• [GIVEN TASK]:
Rewrite the items from the line containing "This screenshot has width=1568, height=395." through the end of the items, keeping the requests but leaving out the pictures. In the answers, multiply each coordinate by 0.65 and round it to a whole number, with halves rounded up.

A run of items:
%%
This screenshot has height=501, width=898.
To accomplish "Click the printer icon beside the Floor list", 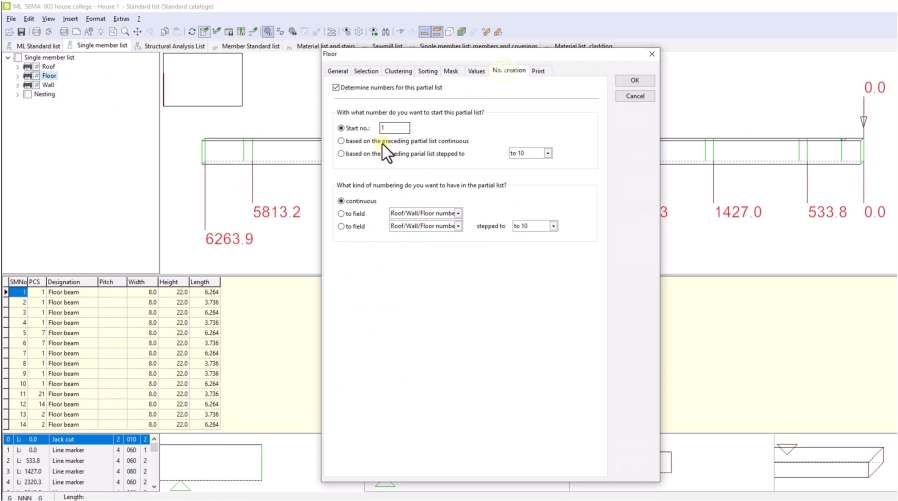I will click(28, 76).
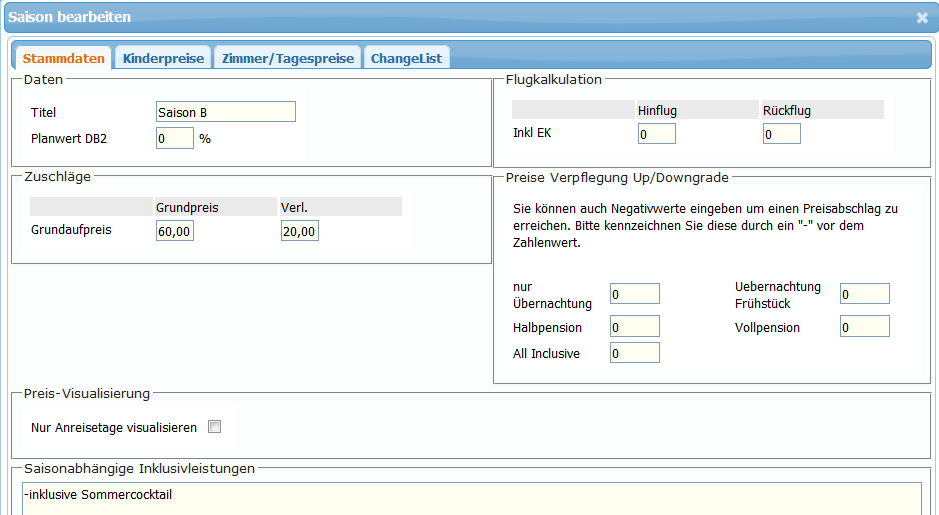Close the Saison bearbeiten dialog

coord(921,17)
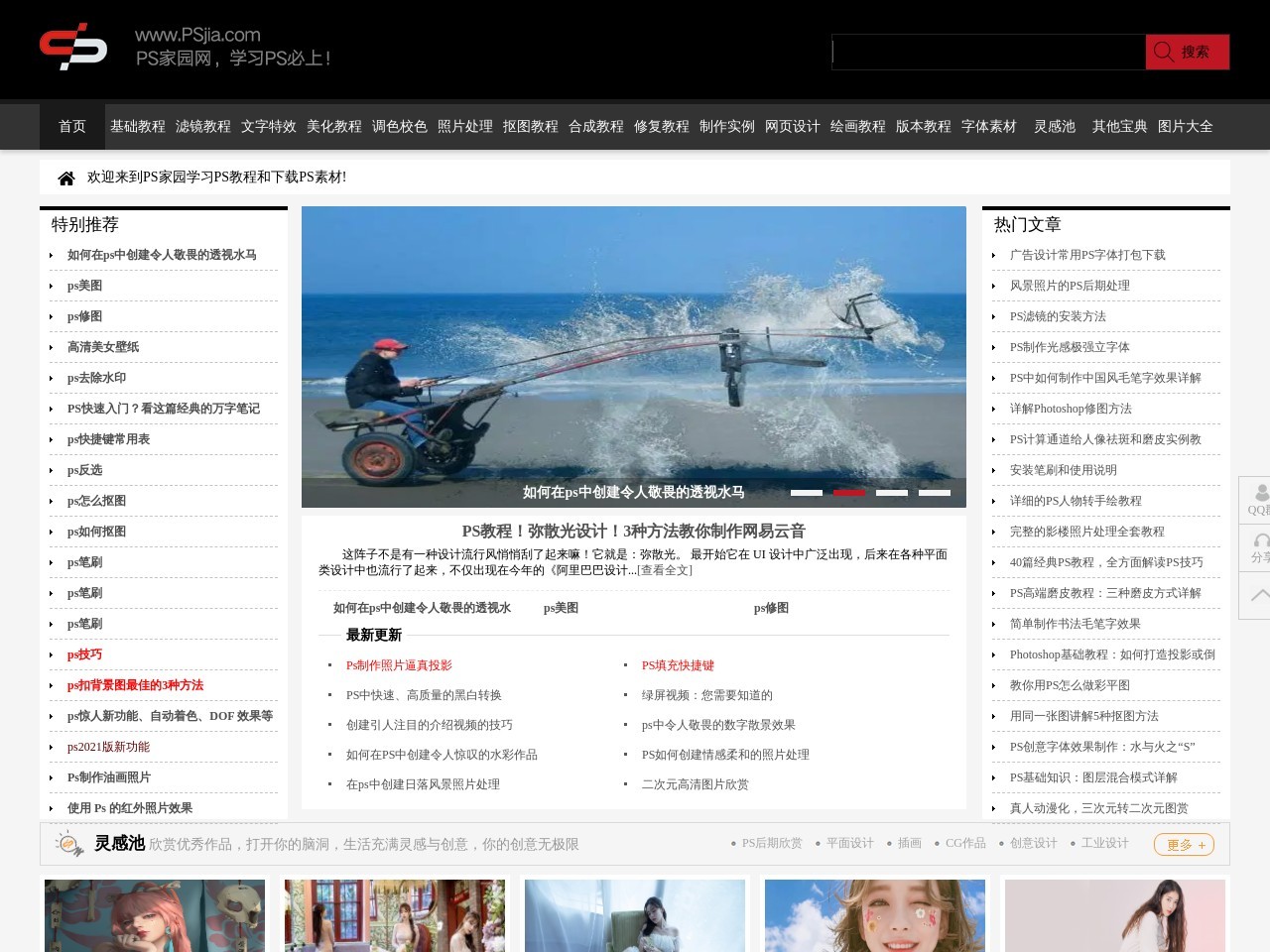Click the back-to-top arrow icon
The image size is (1270, 952).
(1258, 595)
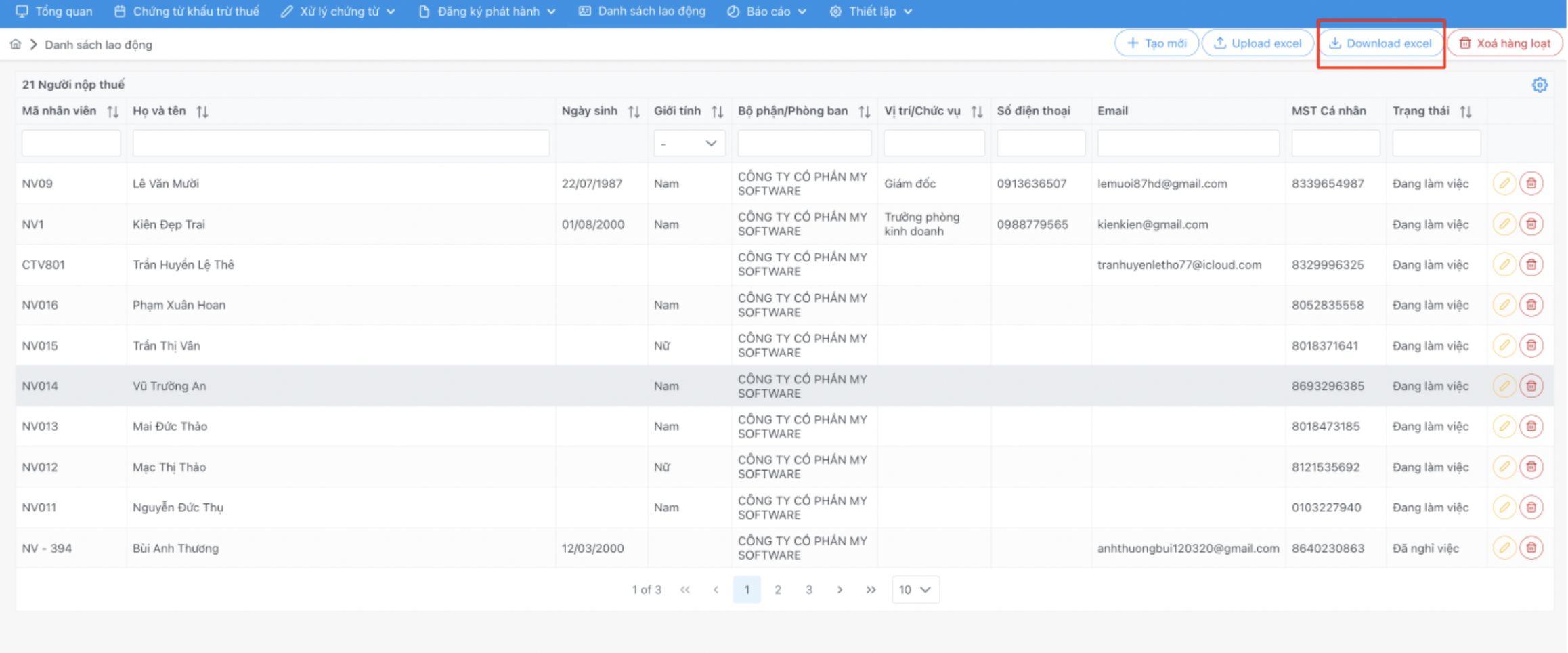Image resolution: width=1568 pixels, height=653 pixels.
Task: Jump to last page arrow
Action: pyautogui.click(x=871, y=590)
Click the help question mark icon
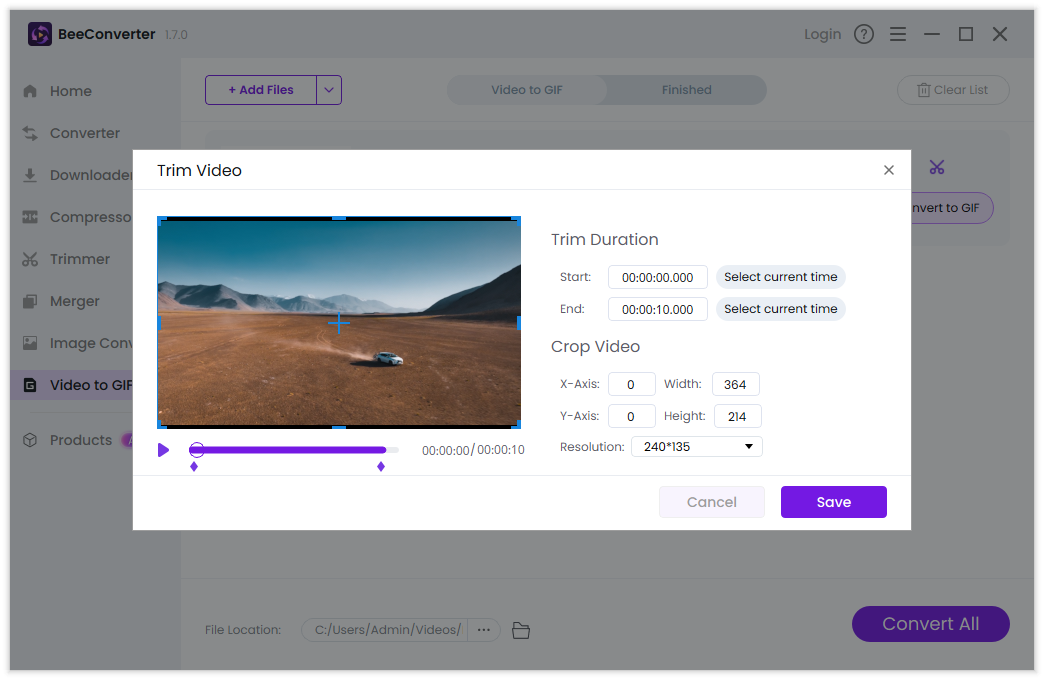Screen dimensions: 1044x680 click(864, 34)
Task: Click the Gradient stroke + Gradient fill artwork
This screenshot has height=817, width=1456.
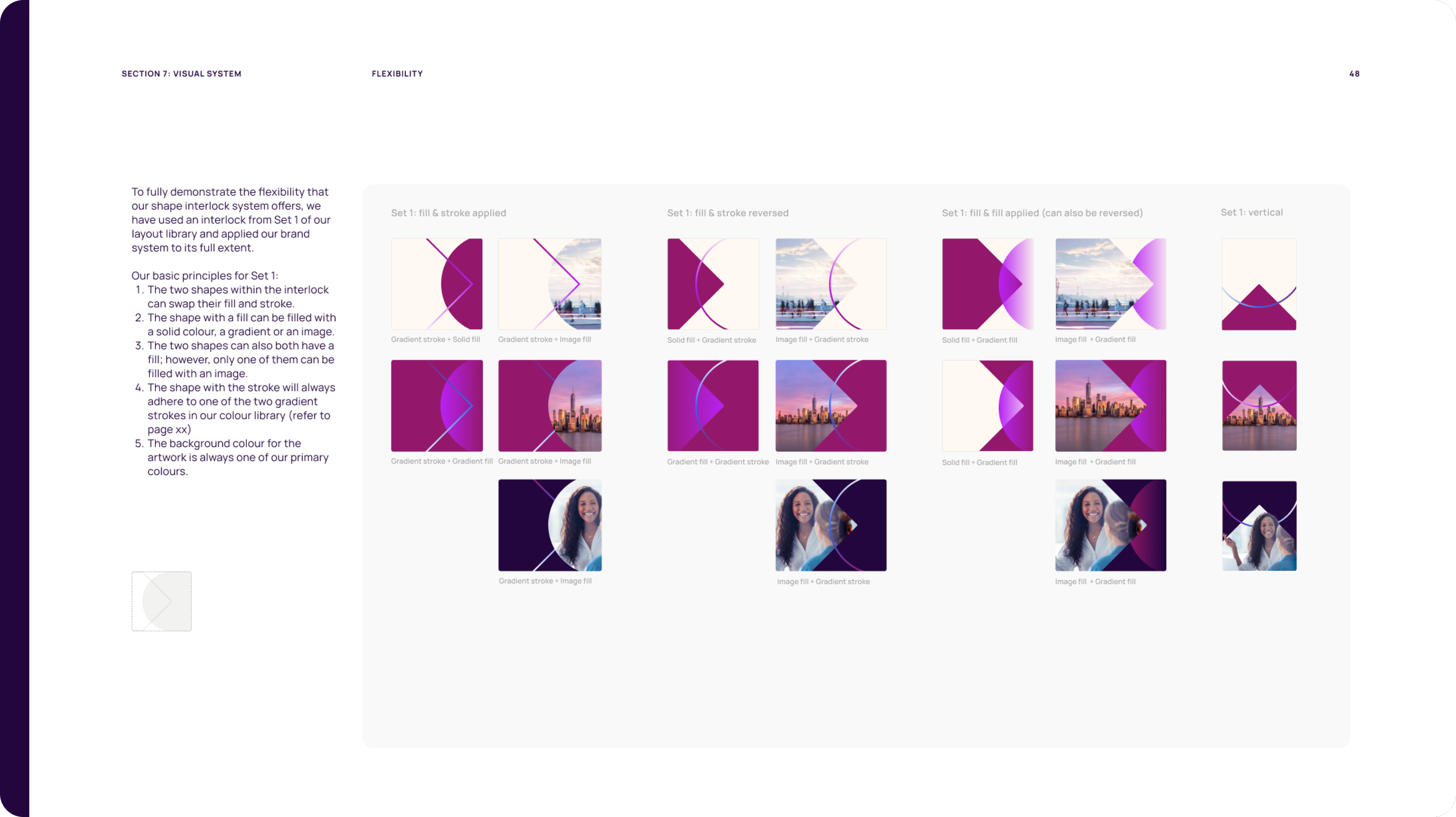Action: (436, 405)
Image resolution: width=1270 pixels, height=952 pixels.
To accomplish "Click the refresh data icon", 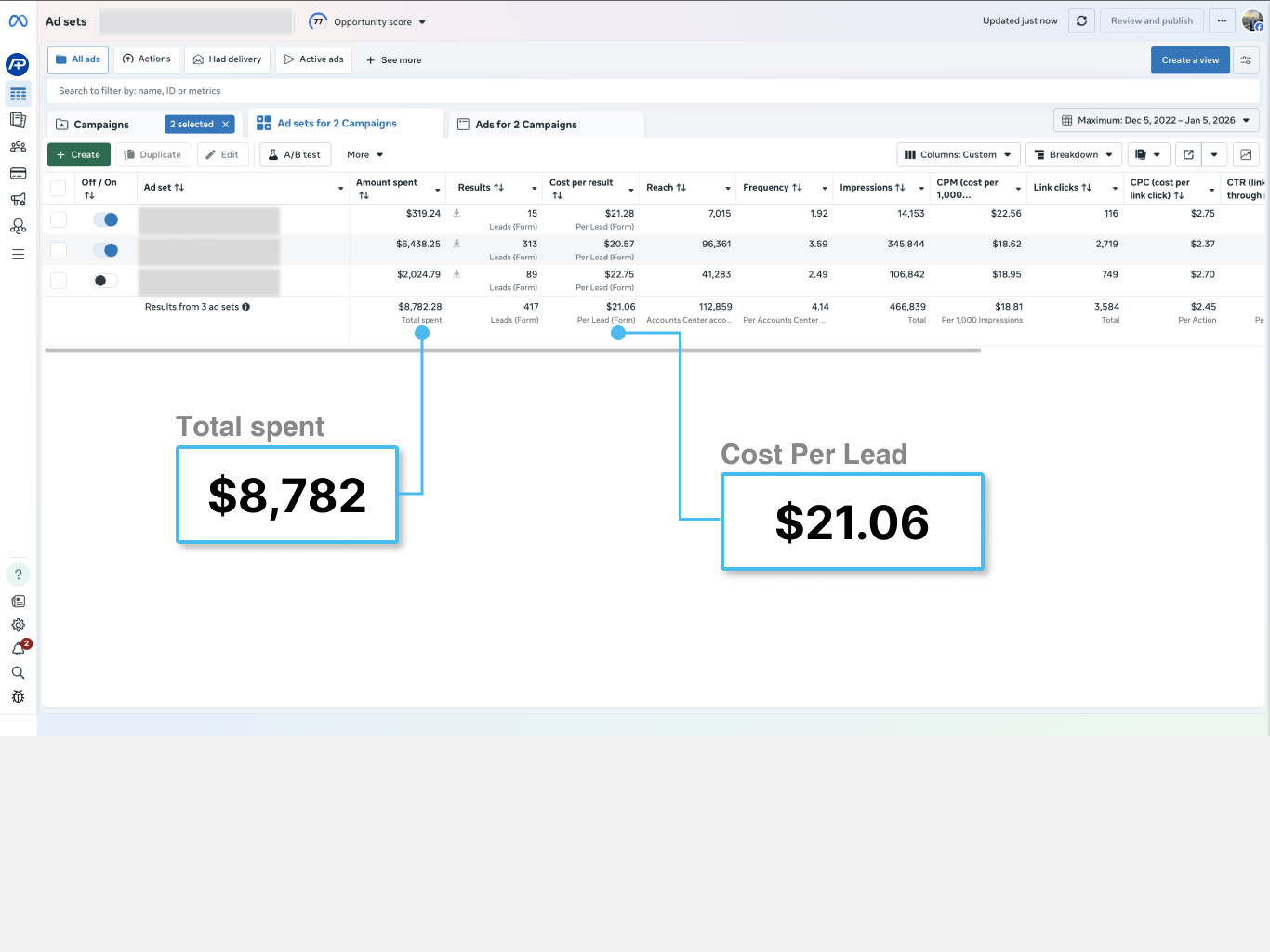I will (x=1081, y=21).
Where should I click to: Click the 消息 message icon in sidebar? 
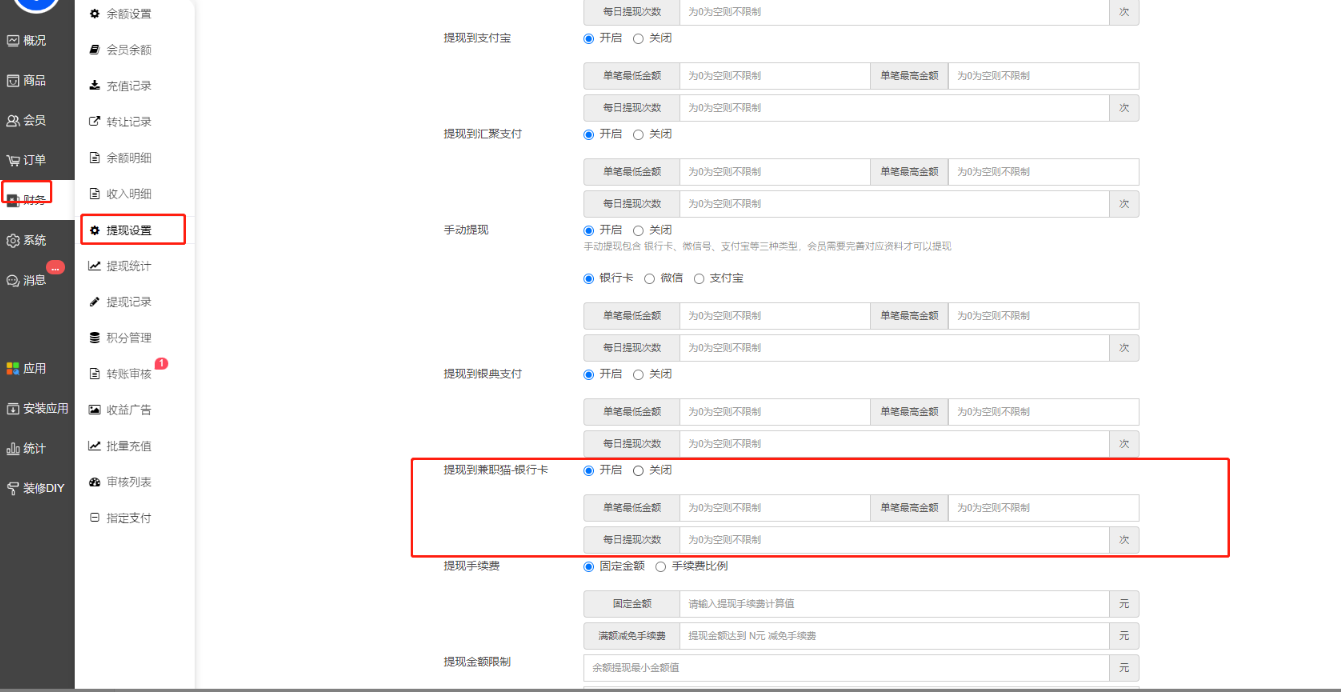(x=13, y=281)
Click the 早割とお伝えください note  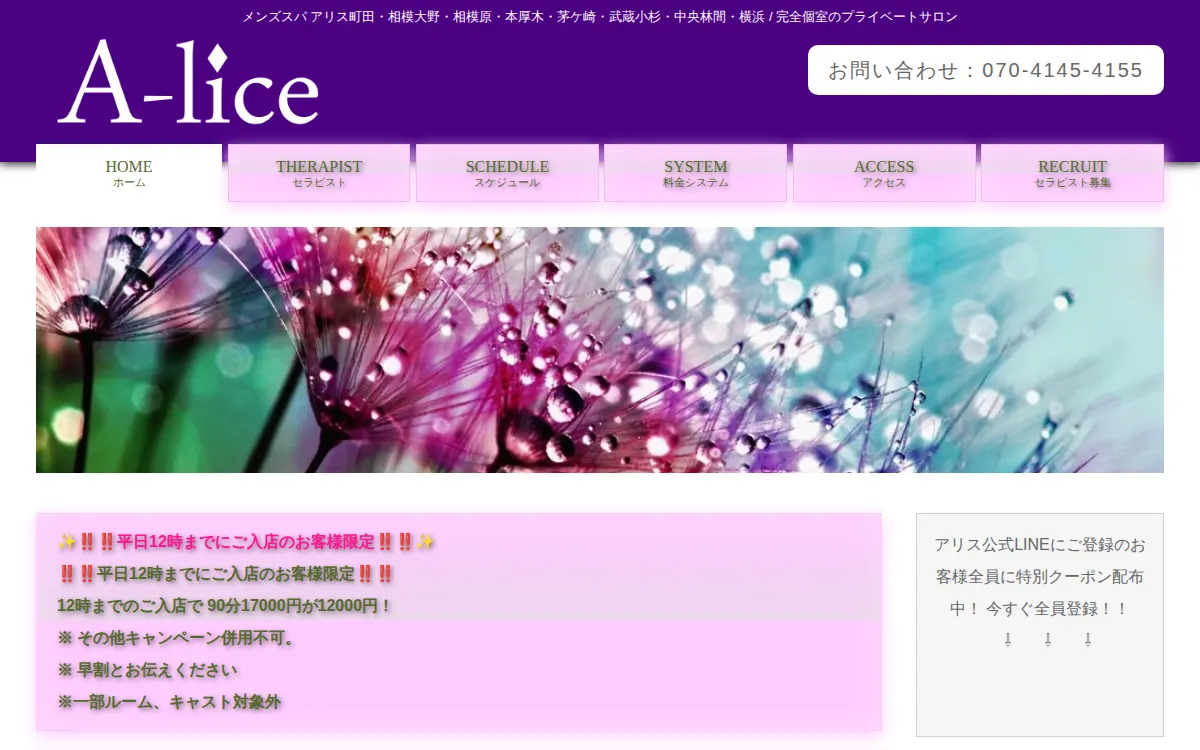coord(148,670)
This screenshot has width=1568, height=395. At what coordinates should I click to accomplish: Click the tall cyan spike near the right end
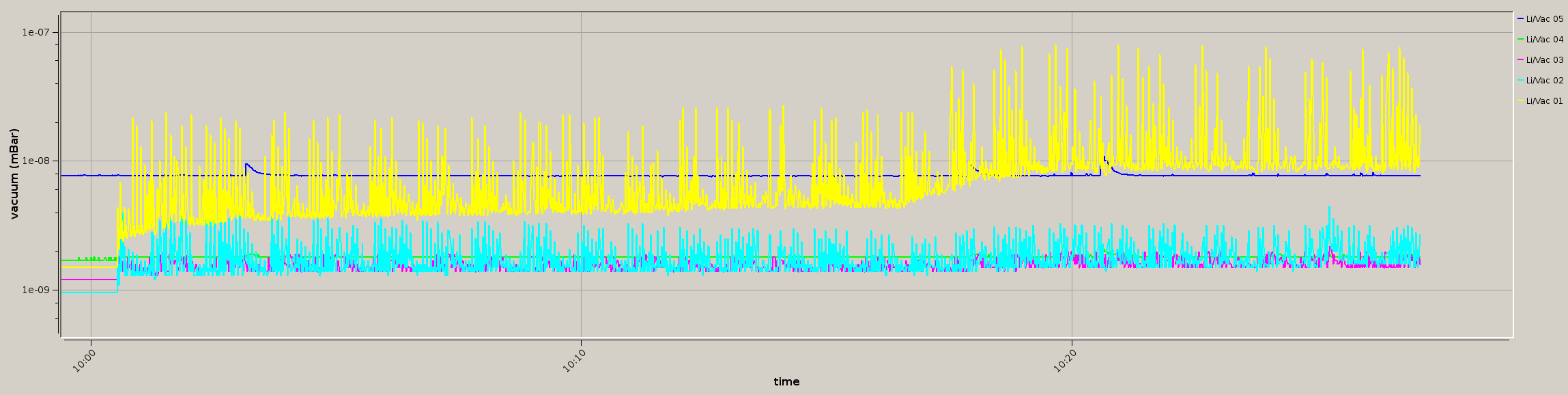pyautogui.click(x=1328, y=208)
%%
• [EXERCISE RESULT]:
This screenshot has width=1568, height=395. At what coordinates should I click to accomplish: Click the tall cyan spike near the right end
pyautogui.click(x=863, y=135)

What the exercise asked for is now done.